Ban Ki-moon accuses governments of being wilfully blind to dangers of climate change
By John Parnell
Ban Ki-moon has accused governments of opting out of climate action despite being aware of the potential dangers.
Speaking at the UN General Assembly’s (UNGA) opening debate on a range of global challenges, the UN Secretary General said more urgency was required.
“The severe and growing impacts of climate change are there before our eyes – yet too many people in power seem wilfully blind to the threat,” said Ban.
“This is a time of turmoil, transition and transformation – a time when time itself is not on our side.
“Last December, Member States agreed to reach a legally binding agreement by 2015. Now, you must make good on this promise. Time is running out on our ability to limit the rise in global temperature to 2°C,” he urged.
“Changing course will not be easy. But to see this as only a burden misses the bigger picture. Sustainability and the green economy offer compelling opportunities to promote jobs, growth, innovation and long-term stability.”
The Presidents of two vulnerable small island states, Nauru and the Marshall Islands also used the UNGA platform to discuss climate change.
President Christopher Loeak of the Marshall Islands said that while his country had little means to fund its climate adaptation efforts, it would do what it could.
“The growing realization that, however, wrongful, we must finance some of our own adaptation efforts is perhaps the most compelling reason to rapidly expand our private sector,” he said adding that it was time for more cooperation between the developed and developing world.
“The time is now over for endless North-South division and the all-too predictable finger pointing must end.”
Low lying small islands are at risk from rising sea levels and increased storm surges which increase coastal erosion and taint freshwater supplies with sea water. Some nations have already had to evacuate villages from smaller atolls, although mass migrations have been ruled out for now.
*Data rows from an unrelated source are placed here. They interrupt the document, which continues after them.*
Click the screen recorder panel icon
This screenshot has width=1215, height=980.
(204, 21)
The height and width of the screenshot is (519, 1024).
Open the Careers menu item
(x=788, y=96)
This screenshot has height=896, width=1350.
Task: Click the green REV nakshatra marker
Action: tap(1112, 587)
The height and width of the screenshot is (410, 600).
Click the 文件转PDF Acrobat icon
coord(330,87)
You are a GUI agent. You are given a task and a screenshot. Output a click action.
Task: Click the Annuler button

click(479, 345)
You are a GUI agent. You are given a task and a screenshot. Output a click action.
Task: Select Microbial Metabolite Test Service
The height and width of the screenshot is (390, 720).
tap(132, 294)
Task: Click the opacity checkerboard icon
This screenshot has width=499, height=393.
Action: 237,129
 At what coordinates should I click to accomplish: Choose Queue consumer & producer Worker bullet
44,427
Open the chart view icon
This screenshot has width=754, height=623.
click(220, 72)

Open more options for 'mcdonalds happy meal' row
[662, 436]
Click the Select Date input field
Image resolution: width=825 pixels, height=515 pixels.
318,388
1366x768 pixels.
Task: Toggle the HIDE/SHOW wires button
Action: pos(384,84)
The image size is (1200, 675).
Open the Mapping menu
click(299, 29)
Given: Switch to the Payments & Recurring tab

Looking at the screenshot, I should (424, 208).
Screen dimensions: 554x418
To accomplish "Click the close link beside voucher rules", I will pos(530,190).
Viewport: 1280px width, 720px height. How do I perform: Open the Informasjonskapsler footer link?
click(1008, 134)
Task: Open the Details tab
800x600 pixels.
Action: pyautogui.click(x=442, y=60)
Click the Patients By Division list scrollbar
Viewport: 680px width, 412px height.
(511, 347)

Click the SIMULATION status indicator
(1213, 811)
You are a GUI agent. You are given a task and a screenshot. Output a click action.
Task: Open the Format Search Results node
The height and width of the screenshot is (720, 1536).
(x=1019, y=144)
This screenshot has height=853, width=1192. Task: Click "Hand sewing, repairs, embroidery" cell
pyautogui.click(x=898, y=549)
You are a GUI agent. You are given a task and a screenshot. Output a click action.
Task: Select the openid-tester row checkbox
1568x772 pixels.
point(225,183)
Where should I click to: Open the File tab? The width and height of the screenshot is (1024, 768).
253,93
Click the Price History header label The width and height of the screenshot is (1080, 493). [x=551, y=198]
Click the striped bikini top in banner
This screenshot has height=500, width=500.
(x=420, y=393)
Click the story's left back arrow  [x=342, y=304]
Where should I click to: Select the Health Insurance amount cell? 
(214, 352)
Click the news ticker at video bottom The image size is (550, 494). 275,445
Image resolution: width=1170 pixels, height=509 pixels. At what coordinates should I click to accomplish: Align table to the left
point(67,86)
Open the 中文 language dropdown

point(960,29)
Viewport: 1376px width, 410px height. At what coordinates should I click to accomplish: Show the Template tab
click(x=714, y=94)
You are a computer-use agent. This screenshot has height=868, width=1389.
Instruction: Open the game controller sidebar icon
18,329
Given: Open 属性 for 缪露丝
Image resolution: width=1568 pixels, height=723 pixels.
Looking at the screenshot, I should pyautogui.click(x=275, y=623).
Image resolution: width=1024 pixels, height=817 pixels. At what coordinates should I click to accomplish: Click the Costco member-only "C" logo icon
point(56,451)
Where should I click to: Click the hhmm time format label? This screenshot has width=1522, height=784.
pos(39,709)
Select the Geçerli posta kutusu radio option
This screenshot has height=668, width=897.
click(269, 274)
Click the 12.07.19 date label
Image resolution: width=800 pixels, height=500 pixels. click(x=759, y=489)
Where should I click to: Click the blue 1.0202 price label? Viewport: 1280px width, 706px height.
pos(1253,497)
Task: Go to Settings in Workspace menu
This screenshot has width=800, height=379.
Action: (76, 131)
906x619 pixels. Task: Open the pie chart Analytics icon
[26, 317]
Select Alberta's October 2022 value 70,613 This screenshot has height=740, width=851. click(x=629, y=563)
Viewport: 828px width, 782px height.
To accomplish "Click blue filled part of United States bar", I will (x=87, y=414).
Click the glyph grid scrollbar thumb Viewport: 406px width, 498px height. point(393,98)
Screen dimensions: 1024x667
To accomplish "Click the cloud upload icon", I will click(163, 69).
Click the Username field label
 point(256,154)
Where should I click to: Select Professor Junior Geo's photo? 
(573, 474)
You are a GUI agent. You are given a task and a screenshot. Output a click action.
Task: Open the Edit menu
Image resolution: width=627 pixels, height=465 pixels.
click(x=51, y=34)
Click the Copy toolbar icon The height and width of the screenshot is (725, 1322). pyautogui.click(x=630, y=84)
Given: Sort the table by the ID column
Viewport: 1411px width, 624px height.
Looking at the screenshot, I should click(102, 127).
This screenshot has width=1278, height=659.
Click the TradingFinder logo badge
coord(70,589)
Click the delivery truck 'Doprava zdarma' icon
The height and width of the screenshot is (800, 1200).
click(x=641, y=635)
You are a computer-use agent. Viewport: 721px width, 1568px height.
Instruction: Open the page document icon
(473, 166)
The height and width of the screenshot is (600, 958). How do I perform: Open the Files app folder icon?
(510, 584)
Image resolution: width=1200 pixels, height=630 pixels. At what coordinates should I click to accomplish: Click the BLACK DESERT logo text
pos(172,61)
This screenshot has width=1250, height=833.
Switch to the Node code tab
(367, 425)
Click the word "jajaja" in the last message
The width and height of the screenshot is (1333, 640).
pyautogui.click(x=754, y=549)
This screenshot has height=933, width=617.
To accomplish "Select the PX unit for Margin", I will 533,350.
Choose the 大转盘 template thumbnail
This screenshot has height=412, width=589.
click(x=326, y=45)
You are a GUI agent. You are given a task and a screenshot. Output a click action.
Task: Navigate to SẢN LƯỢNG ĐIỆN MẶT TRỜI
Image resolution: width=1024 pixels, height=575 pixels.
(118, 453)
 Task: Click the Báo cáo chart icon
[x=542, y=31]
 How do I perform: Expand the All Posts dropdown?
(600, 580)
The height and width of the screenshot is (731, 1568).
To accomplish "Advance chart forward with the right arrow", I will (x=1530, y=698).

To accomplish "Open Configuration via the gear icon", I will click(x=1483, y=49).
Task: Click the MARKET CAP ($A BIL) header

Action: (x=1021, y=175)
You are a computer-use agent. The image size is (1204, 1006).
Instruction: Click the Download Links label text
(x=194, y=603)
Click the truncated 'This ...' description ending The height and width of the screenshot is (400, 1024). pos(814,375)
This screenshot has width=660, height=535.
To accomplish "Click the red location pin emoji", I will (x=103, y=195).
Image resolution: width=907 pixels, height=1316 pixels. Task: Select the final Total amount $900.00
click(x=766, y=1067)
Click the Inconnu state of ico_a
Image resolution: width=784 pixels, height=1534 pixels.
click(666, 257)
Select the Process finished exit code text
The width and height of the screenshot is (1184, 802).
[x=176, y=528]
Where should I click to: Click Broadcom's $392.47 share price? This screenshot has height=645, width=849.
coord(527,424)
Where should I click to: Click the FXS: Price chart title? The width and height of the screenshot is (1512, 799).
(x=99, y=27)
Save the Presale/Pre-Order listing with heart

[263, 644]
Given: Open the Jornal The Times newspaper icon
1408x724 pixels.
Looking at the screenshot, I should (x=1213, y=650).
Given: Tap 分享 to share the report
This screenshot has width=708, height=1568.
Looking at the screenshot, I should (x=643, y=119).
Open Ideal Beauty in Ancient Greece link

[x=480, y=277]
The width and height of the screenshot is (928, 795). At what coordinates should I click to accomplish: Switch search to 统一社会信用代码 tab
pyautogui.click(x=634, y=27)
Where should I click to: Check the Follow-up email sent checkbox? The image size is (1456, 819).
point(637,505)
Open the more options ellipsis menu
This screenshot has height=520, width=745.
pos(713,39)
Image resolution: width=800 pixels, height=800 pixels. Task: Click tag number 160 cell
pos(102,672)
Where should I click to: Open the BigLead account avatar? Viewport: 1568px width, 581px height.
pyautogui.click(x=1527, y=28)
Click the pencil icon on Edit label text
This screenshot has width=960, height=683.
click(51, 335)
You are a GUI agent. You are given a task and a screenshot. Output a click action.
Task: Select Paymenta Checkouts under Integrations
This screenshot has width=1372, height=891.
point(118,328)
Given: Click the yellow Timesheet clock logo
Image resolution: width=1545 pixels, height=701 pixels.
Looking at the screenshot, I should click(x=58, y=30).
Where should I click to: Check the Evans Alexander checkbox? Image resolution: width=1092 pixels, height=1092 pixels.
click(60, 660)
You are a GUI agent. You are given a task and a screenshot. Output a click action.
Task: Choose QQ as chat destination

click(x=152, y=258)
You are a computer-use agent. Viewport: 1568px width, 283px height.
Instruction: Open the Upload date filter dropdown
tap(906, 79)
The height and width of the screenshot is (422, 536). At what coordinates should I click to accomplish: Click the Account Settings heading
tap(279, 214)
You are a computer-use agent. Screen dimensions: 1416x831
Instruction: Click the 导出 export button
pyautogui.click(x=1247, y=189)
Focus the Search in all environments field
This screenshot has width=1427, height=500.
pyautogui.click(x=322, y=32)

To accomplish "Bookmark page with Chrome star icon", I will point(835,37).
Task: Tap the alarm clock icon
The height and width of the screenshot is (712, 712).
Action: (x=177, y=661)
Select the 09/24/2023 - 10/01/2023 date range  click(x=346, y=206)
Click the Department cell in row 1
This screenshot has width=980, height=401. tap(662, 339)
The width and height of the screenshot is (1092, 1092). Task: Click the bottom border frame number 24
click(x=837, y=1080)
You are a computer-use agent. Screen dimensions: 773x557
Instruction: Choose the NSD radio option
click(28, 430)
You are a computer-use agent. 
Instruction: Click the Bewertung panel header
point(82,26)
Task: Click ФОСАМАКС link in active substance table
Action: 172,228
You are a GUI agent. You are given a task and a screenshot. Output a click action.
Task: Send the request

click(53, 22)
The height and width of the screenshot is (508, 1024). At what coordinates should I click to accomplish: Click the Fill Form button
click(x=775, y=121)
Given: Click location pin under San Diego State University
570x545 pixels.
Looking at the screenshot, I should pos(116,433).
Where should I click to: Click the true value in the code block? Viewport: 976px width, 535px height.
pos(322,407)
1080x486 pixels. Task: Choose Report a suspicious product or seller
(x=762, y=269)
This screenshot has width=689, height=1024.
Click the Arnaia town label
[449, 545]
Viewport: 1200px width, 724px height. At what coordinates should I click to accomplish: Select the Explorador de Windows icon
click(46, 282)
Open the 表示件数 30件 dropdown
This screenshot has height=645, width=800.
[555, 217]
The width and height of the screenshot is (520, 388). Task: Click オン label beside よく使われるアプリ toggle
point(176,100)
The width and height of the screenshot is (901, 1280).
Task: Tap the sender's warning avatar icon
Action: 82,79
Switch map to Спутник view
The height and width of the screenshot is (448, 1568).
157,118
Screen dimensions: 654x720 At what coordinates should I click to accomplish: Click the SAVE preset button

President Sprent Dabwido of Nauru also called for more cooperation through the UN’s climate negotiations.
“Small islands may be the canary in the coalmine, but we are all staring a global catastrophe right in the face,” he warned.
“If multilateralism is to have any credibility, then we must move to an emergency footing and those countries with the greatest capacity must immediately begin mobilising the significant resources necessary to remake the energy infrastructure that powers the global economy,” said President Dabwido.
Leaders from Brazil, Serbia and Slovakia also raised the challenge of climate change during the session.
Lithuania meanwhile called for access to energy not to be used as political blackmail.